* start EXCERPTED TEXT *

Shortbread is one of the simplest and most beloved biscuits in the world. With origins dating back to medieval Scotland, it was traditionally reserved for special occasions like Christmas, weddings and Hogmanay – Scottish New Year.
Its name stems from the word ‘short’, a baking term that refers to the crumbly texture achieved by a high fat-to-flour ratio, and it’s believed shortbread evolved from ‘biscuit bread’, a type of twice-baked leftover bread dough enriched with butter and sugar. Over time, the yeast was replaced with more butter, and eventually rice flour, resulting in the crumbly, tender texture we know today.
The Shortbread Debate: Rice Flour vs Icing Sugar
It all comes down to texture and sweetness.
Rice flour is often used in traditional Scottish shortbread recipes to create a sandy, crumbly texture that melts in your mouth. Its subtle nuttiness also adds a depth of flavour that complements the butter beautifully.
Icing sugar, on the other hand, creates a softer, more delicate texture. Shortbread recipes featuring icing sugar tend to yield biscuits with a tender, almost silky crumb and a smoother texture. When baked, these types of shortbread develop a perfect balance of crisp edges with a melt-in-your-mouth centre – perfect for variations like the Cranberry Orange Shortbread and these Chocolate Dipped Mint Shortbread.
Both approaches have their merits, and this series gives you a chance to try both styles to find your favorite!
Recipe Ingredients
This Chocolate Dipped Mint Shortbread recipe uses just a handful of ingredients, each playing a key role in creating a perfect biscuit (find the exact measurements in the recipe card below):
- Butter. The soul of shortbread, what makes shortbread, well, shortbread! It imparts richness and a melt-in-your-mouth texture. Choose a high-quality, unsalted butter for best results.
- Icing sugar. Using icing sugar creates a delicate, almost silky crumb, making the biscuit tender and light. It’s a key ingredient for achieving a softer shortbread.
- All-purpose flour. Forms the base of the shortbread, providing structure.
- Mint extract. Be sure to use extract, not essence, for the best flavour, but go easy – mint extract is strong and you don’t want your shortbread to end up tasting like toothpaste!
- Dark chocolate. For dipping, use a good-quality chocolate to ensure a glossy finish.
- Candy canes. Crushed candy canes are an optional but festive decorative touch.
How to Make these Chocolate Dipped Mint Shortbread
Making these minty shortbread biscuits is quick and easy! Just follow these simple steps for the perfect batch:
- Make the dough. Using a hand mixer with the beaters attachment (or a wooden spoon and elbow grease), beat the softened – but not melted! – butter until smooth and pale. Add the salt and icing sugar, and cream until well combined and fluffy. On low speed, mix in the mint extract and flour until a shaggy dough just forms. Using your hands, bring the dough together in the bowl without overworking it.
- Chill the dough. Shape the dough into a flat disk, cover in cling film and chill in the fridge for 30 minutes.
- Preheat the oven. Preheat the oven and get two baking trays ready.
- Shape the dough. Roll out the dough to 1cm thick in between two pieces of baking paper – keep the baking paper to line the baking trays with! Using your favourite cookie cutters, cut out as many biscuits as you can before pressing the scraps back together and repeating the same process. If the cut out dough has warmed too much, pop it back in the fridge – tray and all – for 10 minutes. Alternatively, you can shape the dough into a log and slice it into rounds.

* end EXCERPTED TEXT *
* start SUPPLIED RECORDS *

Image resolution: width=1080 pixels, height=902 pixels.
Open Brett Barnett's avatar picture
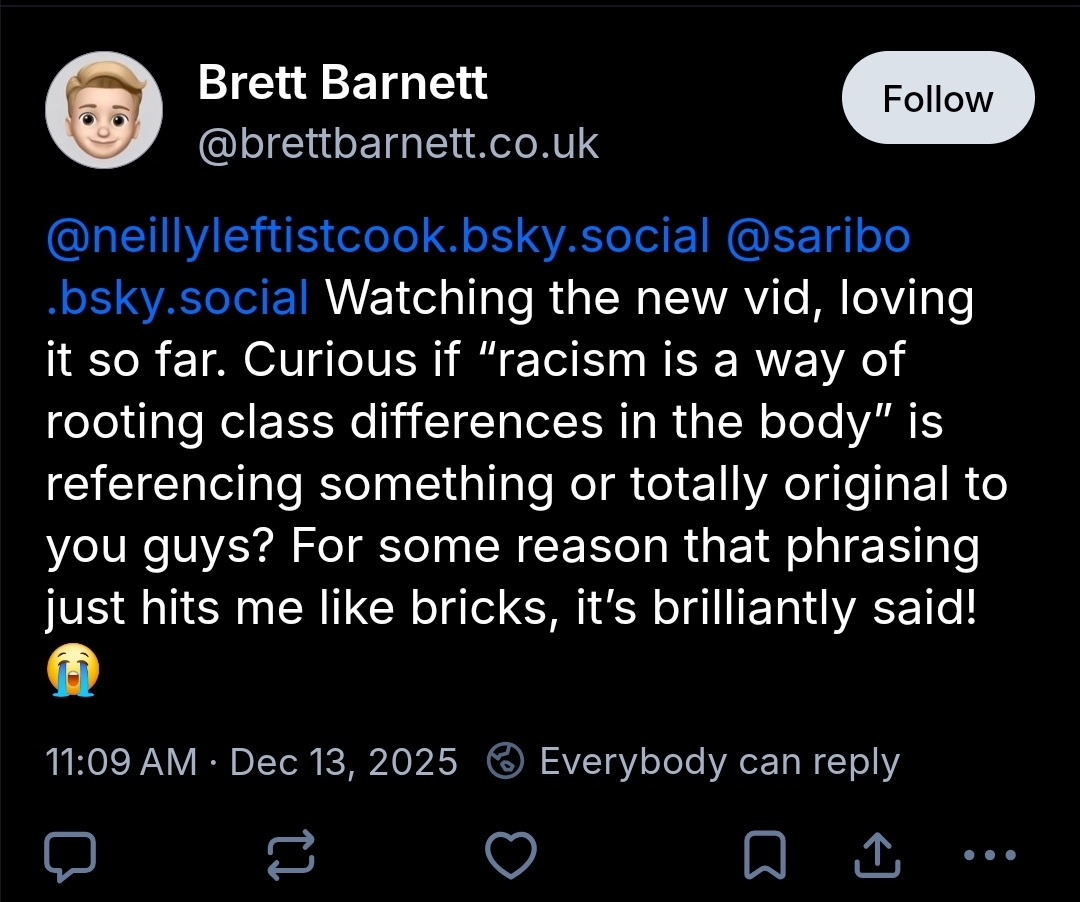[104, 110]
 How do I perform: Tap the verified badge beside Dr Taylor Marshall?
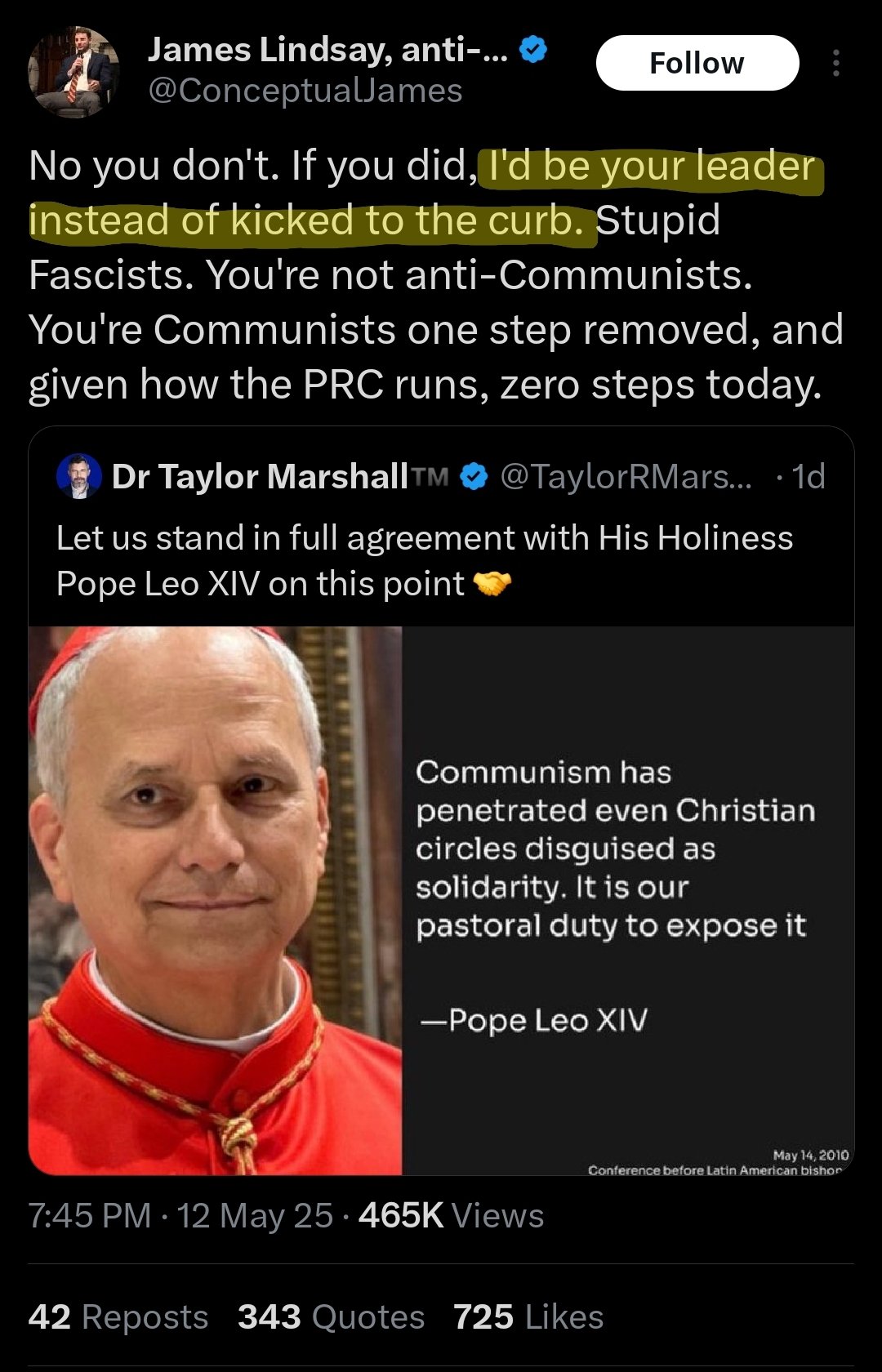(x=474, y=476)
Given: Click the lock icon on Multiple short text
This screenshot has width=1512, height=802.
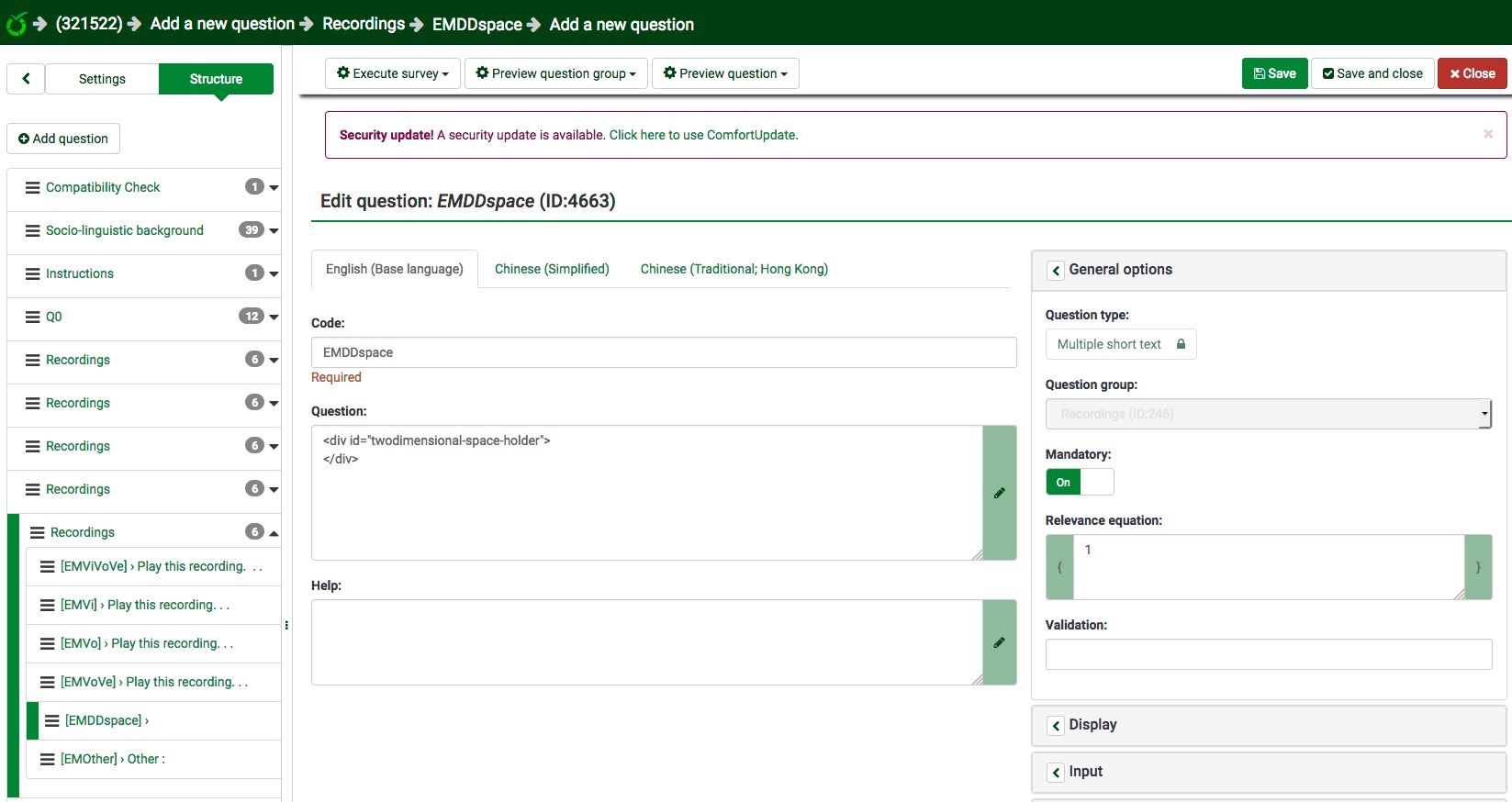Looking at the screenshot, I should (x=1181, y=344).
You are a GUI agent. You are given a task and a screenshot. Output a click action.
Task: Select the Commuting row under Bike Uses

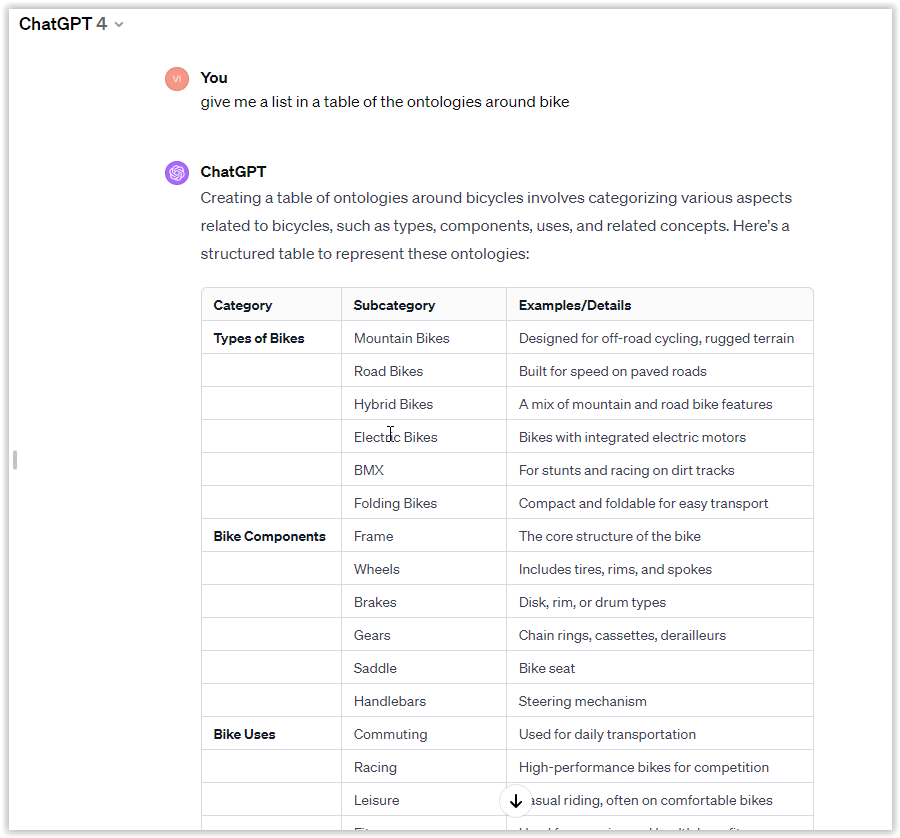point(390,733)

* end SUPPLIED RECORDS *

§ WORK INSTRUCTIONS
**A.** From the shortbread text above, reproduce the passage starting at "- Mint extract." and ending at "a glossy finish.".
**B.** Using the shortbread text above, answer these:
(i) How long does the dough chill in the fridge after it is shaped into a flat disk?
(ii) To what thickness is the dough rolled out?
(iii) Over time, what replaced the yeast in biscuit bread?

§ COMPLETED EXERCISE
**A.**
- Mint extract. Be sure to use extract, not essence, for the best flavour, but go easy – mint extract is strong and you don’t want your shortbread to end up tasting like toothpaste!
- Dark chocolate. For dipping, use a good-quality chocolate to ensure a glossy finish.

**B.**
(i) 30 minutes
(ii) 1cm
(iii) More butter, and eventually rice flour